Even More Books for Holiday Gifts

By Jerry D. Morelock

Our current January 2011 issue of Armchair General magazine (on sale now) contains our annual Holiday Book and DVD Shopping Guide, and we’ve also posted it here at But there are some additional recently published “must buy” military history books to add to your shopping carts.

The Retreat: Hitler’s First Defeat by Michael Jones (Thomas Dunne/St. Martin’s Press, 2010). The third in Jones’ outstanding “East Front trilogy,” this account of the 1941 Moscow campaign joins his “must read” earlier books — Stalingrad: How the Red Army Survived the German Onslaught (2007) and Leningrad: State of Siege (2008). We highly recommend all three.

The German Wars: A Concise History, 1859-1945 by Michael A. Palmer (Zenith Press, 2010). At a scant 248 pages, “concise” is the operative word in the title. Yet, Palmer has succeeded in creating an outstanding short history of the “German wars” that influenced the development of Europe and the world in the 19th and 20th centuries. It’s a terrific introduction and overview of the subject.

Project Azorian: The CIA and the Raising of K-129 by Norman Polmar and Michael White (Naval Institute Press, 2010). Conspiracy theories have run rampant regarding the Soviet missile submarine, K-129, that sank in the Pacific in 1968. This superbly researched book destroys those theories while presenting the fascinating true story of the Glomar Explorer’s effort to raise the sub from 16,000 feet deep.

Hitler’s Panzers: The Lightning Attacks That Revolutionized Warfare by Dennis Showalter (Berkley Caliber, 2010). Any book by Showalter, one of the deans of American military history, is well worth reading, and his examination of German armored warfare in World War II is no exception. He masterfully blends serious scholarship with a marvelously readable narrative to produce another “must read” book.

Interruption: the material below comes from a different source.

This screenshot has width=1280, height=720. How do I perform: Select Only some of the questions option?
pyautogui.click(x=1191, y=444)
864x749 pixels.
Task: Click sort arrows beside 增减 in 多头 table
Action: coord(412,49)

The Soviet Union at War, 1941-1945 edited by David R. Stone (Pen & Sword, 2010). This is a superb collection of eight essays (plus Stone’s excellent Introduction and Conclusion) on important aspects of the USSR during World War II – the most important front in the European war. Subjects include: industry; propaganda; women; the Red Army; partisans; and the horrors of the brutal Nazi occupation.

Victory in Defeat: The Wake Island Defenders in Captivity by Gregory J. W. Urwin (Naval Institute Press, 2010). The Japanese conquest of the tiny U. S. Wake Island garrison of Marines and civilian construction workers on December 23, 1941 was only the beginning of the defenders’ ordeal. Their survival in captivity is a testament to the men’s character and courage.

Racing the Sunrise: Reinforcing America’s Pacific Outposts, 1941-1942 by Glen Williford (Naval Institute Press, 2010). Although the U. S. lost the race to reinforce Gen. Douglas MacArthur’s beleaguered American and Filipino soldiers before they could be overwhelmed by the Japanese invasion of the Philippines, the effort proved vital in creating the bases and forces that fueled the victorious Allied counteroffensives.

War Stories: World War II Firsthand. The Pacific. Volume One: Pearl Harbor to Guadalcanal by Jay Wertz (Weider History Group, 2010). This first volume in a planned 10-volume series published by Weider History Group should be at the very top of your “must buy” holiday book shopping list. Author Wertz has gathered a truly outstanding collection of veterans’ accounts of the real war as they fought it.